Instructions to follow: In the entries below, find the line containing "[alert] (1722, 237)". Write out that line and all lines after it, exactly, and nothing else.

[[ Entries supplied open ]]

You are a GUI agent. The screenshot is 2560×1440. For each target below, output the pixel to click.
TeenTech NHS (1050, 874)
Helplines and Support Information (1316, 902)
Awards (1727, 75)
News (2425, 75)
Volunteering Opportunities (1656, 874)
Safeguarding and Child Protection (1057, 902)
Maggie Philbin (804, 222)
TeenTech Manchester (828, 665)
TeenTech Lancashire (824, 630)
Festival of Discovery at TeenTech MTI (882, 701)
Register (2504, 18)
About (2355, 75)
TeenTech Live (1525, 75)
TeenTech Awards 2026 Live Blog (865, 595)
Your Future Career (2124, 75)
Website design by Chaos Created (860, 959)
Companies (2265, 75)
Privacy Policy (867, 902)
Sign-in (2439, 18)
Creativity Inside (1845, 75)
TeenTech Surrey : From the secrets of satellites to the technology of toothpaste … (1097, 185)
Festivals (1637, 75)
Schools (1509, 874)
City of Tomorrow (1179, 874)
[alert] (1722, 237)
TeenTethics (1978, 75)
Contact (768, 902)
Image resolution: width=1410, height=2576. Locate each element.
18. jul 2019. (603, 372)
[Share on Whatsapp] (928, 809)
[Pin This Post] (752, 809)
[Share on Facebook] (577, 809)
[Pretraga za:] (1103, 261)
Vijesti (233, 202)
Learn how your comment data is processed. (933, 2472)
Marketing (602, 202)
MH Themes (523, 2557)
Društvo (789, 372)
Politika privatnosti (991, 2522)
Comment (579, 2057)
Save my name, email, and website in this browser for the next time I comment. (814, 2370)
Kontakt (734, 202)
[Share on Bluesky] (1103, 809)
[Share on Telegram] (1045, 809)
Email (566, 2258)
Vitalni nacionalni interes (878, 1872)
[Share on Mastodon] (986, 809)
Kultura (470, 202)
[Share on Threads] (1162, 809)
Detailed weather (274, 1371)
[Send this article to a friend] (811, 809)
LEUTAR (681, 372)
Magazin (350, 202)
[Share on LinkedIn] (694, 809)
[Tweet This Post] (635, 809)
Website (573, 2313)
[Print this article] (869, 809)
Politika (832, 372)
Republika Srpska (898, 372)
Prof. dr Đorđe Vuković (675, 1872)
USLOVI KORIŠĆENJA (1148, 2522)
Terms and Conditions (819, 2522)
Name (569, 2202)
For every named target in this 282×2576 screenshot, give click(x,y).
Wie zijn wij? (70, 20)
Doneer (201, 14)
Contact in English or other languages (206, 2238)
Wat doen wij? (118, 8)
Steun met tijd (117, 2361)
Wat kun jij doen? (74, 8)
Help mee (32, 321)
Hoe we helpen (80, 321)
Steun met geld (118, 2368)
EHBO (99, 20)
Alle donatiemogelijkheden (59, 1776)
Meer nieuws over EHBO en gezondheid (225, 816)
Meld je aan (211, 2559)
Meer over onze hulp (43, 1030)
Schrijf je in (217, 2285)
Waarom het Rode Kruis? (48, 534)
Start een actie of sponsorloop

[[ Entries supplied closed ]]

Written response:
[alert] (1722, 237)
TeenTethics (1978, 75)
Contact (768, 902)
Image resolution: width=1410, height=2576. Locate each element.
18. jul 2019. (603, 372)
[Share on Whatsapp] (928, 809)
[Pin This Post] (752, 809)
[Share on Facebook] (577, 809)
[Pretraga za:] (1103, 261)
Vijesti (233, 202)
Learn how your comment data is processed. (933, 2472)
Marketing (602, 202)
MH Themes (523, 2557)
Društvo (789, 372)
Politika privatnosti (991, 2522)
Comment (579, 2057)
Save my name, email, and website in this browser for the next time I comment. (814, 2370)
Kontakt (734, 202)
[Share on Bluesky] (1103, 809)
[Share on Telegram] (1045, 809)
Email (566, 2258)
Vitalni nacionalni interes (878, 1872)
[Share on Mastodon] (986, 809)
Kultura (470, 202)
[Share on Threads] (1162, 809)
Detailed weather (274, 1371)
[Send this article to a friend] (811, 809)
LEUTAR (681, 372)
Magazin (350, 202)
[Share on LinkedIn] (694, 809)
[Tweet This Post] (635, 809)
Website (573, 2313)
[Print this article] (869, 809)
Politika (832, 372)
Republika Srpska (898, 372)
Prof. dr Đorđe Vuković (675, 1872)
USLOVI KORIŠĆENJA (1148, 2522)
Terms and Conditions (819, 2522)
Name (569, 2202)
For every named target in this 282×2576 screenshot, give click(x,y).
Wie zijn wij? (70, 20)
Doneer (201, 14)
Contact in English or other languages (206, 2238)
Wat doen wij? (118, 8)
Steun met tijd (117, 2361)
Wat kun jij doen? (74, 8)
Help mee (32, 321)
Hoe we helpen (80, 321)
Steun met geld (118, 2368)
EHBO (99, 20)
Alle donatiemogelijkheden (59, 1776)
Meer nieuws over EHBO en gezondheid (225, 816)
Meld je aan (211, 2559)
Meer over onze hulp (43, 1030)
Schrijf je in (217, 2285)
Waarom het Rode Kruis? (48, 534)
Start een actie of sponsorloop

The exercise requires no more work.